SECTION 1 of the bill would require, in certain circumstances, inclusion of the names and national provider identification numbers of a supervised and supervising provider on Medicaid or Children's Health Insurance Program (CHIP) claim submitted based on a referral or order. This would require modifications to the claims payment system; any costs are assumed not to be significant.
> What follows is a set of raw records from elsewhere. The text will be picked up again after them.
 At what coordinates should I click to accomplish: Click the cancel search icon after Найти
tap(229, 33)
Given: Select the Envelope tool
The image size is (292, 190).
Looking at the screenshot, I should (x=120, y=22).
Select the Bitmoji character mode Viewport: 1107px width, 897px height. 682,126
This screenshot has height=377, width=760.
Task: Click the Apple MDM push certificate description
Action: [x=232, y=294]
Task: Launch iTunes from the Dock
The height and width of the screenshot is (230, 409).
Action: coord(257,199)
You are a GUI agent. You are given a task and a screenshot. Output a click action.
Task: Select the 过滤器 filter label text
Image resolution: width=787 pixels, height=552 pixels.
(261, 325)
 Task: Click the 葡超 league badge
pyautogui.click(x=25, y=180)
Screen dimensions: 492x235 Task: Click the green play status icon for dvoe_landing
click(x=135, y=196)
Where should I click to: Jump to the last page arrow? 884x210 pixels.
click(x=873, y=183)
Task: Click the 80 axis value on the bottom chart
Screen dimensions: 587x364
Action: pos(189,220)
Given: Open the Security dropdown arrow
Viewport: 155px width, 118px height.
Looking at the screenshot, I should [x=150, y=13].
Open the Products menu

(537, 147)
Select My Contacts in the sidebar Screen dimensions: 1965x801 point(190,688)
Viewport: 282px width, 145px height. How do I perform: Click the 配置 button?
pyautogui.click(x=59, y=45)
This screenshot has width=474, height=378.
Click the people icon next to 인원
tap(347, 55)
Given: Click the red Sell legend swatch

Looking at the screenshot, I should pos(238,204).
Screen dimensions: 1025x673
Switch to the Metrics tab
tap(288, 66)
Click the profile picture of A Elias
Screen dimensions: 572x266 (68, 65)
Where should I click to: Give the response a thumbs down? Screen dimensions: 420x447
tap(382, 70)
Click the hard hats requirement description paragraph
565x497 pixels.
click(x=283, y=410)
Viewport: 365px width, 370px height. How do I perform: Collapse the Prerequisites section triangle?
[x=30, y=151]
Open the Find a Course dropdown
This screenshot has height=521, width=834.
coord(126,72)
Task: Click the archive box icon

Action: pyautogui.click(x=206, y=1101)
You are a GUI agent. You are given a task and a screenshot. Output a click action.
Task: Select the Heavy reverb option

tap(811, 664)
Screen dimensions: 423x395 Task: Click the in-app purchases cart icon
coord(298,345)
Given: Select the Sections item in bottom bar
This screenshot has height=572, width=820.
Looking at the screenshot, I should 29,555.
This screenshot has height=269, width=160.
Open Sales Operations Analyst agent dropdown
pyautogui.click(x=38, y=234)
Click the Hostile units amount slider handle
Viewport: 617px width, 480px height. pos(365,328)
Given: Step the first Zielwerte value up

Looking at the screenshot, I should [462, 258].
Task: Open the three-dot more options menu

SECTION 2 of the bill would require a managed care organization (MCO) or a contracted entity to notify the Health and Human Services Commission (HHSC) Office of Inspector General (OIG) and begin payment recovery efforts if fraud or abuse in Medicaid or CHIP is discovered. If the amount sought to be recovered exceeded $100,000, the MCO or contracted entity would be prohibited from engaging in payment recovery efforts in certain specified circumstances. MCOs would be permitted to retain any money recovered and would be required to submit quarterly reports to the OIG detailing amounts recovered. The commission would be required to submit an annual report to the legislature relating to the amount of money recovered as a result of these efforts. To the extent required under Section 1902(a)(42) of the Social Security Act, HHSC would be required to establish a program to contract with recovery audit contractors to identify Medicaid under- or over-payments and recover the overpayments. SECTION 6 of the bill would apply these provisions only to investigations that begin on or after the bill's effective date. According to HHSC, the requirements of this section could have a significant positive fiscal impact by increasing collections of overpayments and reducing fraud or abuse. Any collections by MCOs would also reduce their net medical expenditures, which could result in reductions to capitation rates. The amount of any increased collections cannot be estimated.

SECTIONs 3 and 4 of the bill would prohibit certain persons from participating as a provider in CHIP or Medicaid for a reasonable period. This section is assumed to have no significant fiscal impact.

SECTION 5 of the bill would prohibit Medicaid providers from ordering or authorizing the provision of home health services if the provider has not conducted an in-person evaluation of the recipient within the prior six-months. Certain providers ordering or authorizing the provision of durable medical equipment to a Medicaid recipient would be required to certify that the provider had conducted an in-person evaluation of the recipient within the prior six-months. Similar provisions are already included in the Patient Protection and Affordable Care Act (PPACA). It is assumed there would be no fiscal impact from these provisions because HHSC will already be required to implement PPACA.

Local Government Impact

No significant fiscal implication to units of local government is anticipated.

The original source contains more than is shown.